Call for healthcare staff to beware of discriminating against autistic people
Healthcare staff need to challenge their own assumptions about what is 'normal' if they are to provide non-discriminatory care to autistic people, according to authors writing in the journal Learning Disability Practice.
'Insider' descriptions of living with autism in a world where most people are not autistic may at the same time inform and challenge a professional approach to what can be termed as 'autistic behaviour'. The authors draw on the perspectives of the 'neurodiversity' movement, people who themselves have diagnoses on the autistic spectrum but reject that autism is a disorder, choosing instead to fight for their right to be autistic.
They include a case study to explore how such descriptions and perspectives can be applied to services supporting an autistic service user. The authors conclude that, regardless of whether autism is seen as a difference or a disorder, care staff providing services to autistic service users may need to examine their assumptions carefully if they are to avoid discriminatory practices.

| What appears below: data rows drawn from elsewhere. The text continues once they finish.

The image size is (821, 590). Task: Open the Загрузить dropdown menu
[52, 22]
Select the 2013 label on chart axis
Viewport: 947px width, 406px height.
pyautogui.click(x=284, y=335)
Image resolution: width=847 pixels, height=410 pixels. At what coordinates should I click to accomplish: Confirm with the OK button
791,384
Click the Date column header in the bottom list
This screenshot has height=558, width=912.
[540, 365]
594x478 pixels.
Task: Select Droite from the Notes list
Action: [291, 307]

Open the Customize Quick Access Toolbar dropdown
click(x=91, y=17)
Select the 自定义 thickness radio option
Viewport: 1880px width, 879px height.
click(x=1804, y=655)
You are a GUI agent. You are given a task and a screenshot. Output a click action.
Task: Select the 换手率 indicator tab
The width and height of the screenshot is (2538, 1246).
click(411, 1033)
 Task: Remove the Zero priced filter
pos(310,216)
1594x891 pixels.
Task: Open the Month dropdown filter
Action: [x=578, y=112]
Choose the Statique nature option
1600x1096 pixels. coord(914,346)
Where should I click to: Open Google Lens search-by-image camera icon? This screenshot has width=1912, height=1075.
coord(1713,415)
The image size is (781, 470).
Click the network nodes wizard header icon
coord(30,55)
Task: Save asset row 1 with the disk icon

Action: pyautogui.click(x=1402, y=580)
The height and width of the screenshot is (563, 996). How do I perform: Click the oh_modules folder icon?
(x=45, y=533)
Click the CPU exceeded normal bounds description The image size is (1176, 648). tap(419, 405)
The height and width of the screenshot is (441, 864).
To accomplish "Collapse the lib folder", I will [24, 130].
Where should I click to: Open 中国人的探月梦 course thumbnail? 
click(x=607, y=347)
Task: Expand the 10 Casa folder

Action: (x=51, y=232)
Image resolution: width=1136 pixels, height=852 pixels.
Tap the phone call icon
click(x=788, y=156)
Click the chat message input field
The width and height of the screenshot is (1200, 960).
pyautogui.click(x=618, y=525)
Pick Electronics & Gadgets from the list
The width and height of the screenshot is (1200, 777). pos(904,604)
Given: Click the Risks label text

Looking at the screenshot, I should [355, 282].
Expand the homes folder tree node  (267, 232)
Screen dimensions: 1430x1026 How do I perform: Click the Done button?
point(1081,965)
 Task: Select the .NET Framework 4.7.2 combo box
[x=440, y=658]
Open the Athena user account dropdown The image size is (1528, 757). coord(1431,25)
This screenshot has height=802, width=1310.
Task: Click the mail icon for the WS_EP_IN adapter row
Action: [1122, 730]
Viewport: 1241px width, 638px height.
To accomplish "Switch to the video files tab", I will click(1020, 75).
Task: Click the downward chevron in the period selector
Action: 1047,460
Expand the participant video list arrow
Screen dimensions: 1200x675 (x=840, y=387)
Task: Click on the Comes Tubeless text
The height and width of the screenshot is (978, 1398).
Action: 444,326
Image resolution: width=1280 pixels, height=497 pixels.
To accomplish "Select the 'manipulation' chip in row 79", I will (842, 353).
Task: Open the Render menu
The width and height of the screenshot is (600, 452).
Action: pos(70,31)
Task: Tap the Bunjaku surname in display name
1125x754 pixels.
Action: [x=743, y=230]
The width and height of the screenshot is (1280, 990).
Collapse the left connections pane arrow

The authors, from Norway, refer to newer research giving voice to autistic citizens, as well to the 'neurodiversity movement', an international movement of autistic self-advocates who regard autism as a difference rather than a disorder.
'For many autistic people, some of the greatest environmental barriers are to be found in social interaction, especially interaction with 'neurotypicals', the term devised by the neurodiversity movement to describe persons who are not autistic, the "normal" majority,' they say.
One of Sally's activities is going for a walk accompanied by staff. Sally likes to stop for up to 20 minutes at a time to interact with the environment around her. She frequently stops by flagpoles, puddles and bushes - Sally likes to pull on branches and watch them move. But for staff, 'going for a walk' means walking continuously to one a specific place and returning home in the same manner, so they invariably prompt her to move on.
'Preconceptions that staff members bring to the situation seem to make it harder for them to recognise and acknowledge Sally's branch pulling as a pursuit of "interests and hobbies". If they are like most neurotypical people, such activities have no great part in making their own lives fulfilling,' the authors explain.
They go on to add that the 'uncritical use of "neurotypical standards" as guidelines on, for example, what behaviours are meaningful and what interests are considered legitimate when designing services for autistic service users, may bring staff into the territory of indirect discrimination'.
They challenge healthcare staff caring for autistic people to ask themselves questions such as 'where our choices limit the choices and actions of autistic service users, do these limitations spring from a need to protect other people's boundaries and uphold fundamental societal values or do they spring from our own need to make what seems strange, less strange'.